If you’ve been looking for it, you may have seen a lot of privacy policies change in the past few months. From Google to Slack, companies are quietly updating terms, rewriting contracts, and rolling out new personal data tools in preparation for a massive shift in the legal landscape.

So far, it’s mostly been a problem for legal departments, but as policy changes and contract fights go public, it’s started affecting the average web user, too.

The rule is called the General Data Protection Regulation (or GDPR), and it’s poised to reshape some of the messiest parts of the Internet. Here’s what you need to know about it.

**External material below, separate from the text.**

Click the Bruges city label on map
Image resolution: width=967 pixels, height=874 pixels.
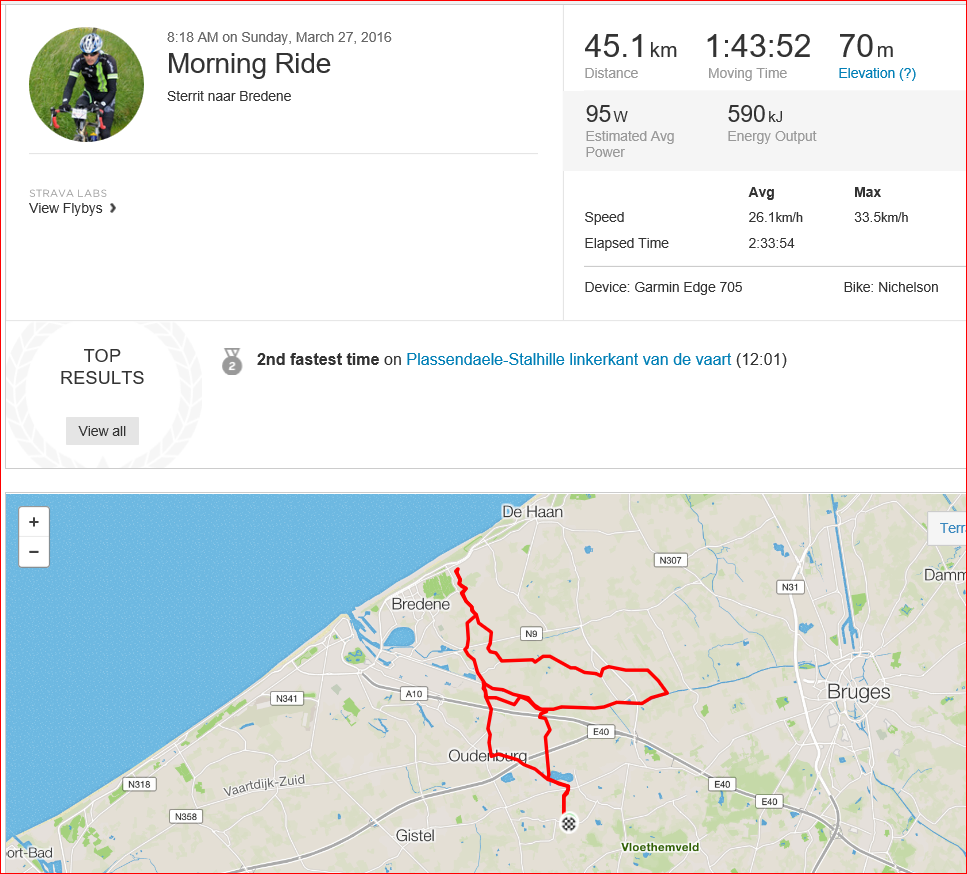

The General Data Protection Regulation is a rule passed by the European Union in 2016, setting new rules for how companies manage and share personal data.

In theory, the GDPR only applies to EU citizens’ data, but the global nature of the internet means that nearly every online service is affected, and the regulation has already resulted in significant changes for US users as companies scramble to adapt.


Much of the GDPR builds on rules set by earlier EU privacy measures like the Privacy Shield and Data Protection Directive, but it expands on those measures in two crucial ways.

First, the GDPR sets a higher bar for obtaining personal data than we’ve ever seen on the internet before. By default, any time a company collects personal data on an EU citizen, it will need explicit and informed consent from that person.

Users also need a way to revoke that consent, and they can request all the data a company has from them as a way to verify that consent. It’s a lot stronger than existing requirements, and it explicitly extends to companies based outside the EU.

For an industry that’s used to collecting and sharing data with little to no restriction, that means rewriting the rules of how ads are targeted online.

Second, the GDPR’s penalties are severe enough to get the entire industry’s attention. Maximum fines per violation are set at 4 percent of a company’s global turnover (or $20 million, whichever is larger). That’s a lot more than the fines allowed by the Data Protection Directive, and it signals how serious the EU is taking data privacy. Google and Facebook could withstand a fine like that, but it would be enough to sink a smaller firm. If the new consent rules ask companies to reshape their data policies, the proposed fines give them the motivation to make it happen.


It’s too early to say. We know roughly what compliance looks like, but we still don’t know what enforcement will look like or how aggressive the EU regulators will be. The simplest takeaway is that breaches will get a lot more costly, and that cost will be spread a lot further through the network.

It will get more expensive to share user data, and sites will probably try to make do with fewer partners, which would certainly be a win from a privacy perspective. Regulations like this tend to hit small companies the hardest, so the GDPR might also tip the scales even further toward big players like Google and Facebook, even as the overall pool of data shrinks.

The rule could also create a divide between the European Union and the rest of the Internet. So far, most companies have aimed toward a single set of privacy rules for all users, which is why so many US users are noticing new privacy features and terms of service. But in many cases, it’s still easier to split off EU data, which could result in European users seeing a meaningfully different Internet from the rest of the world.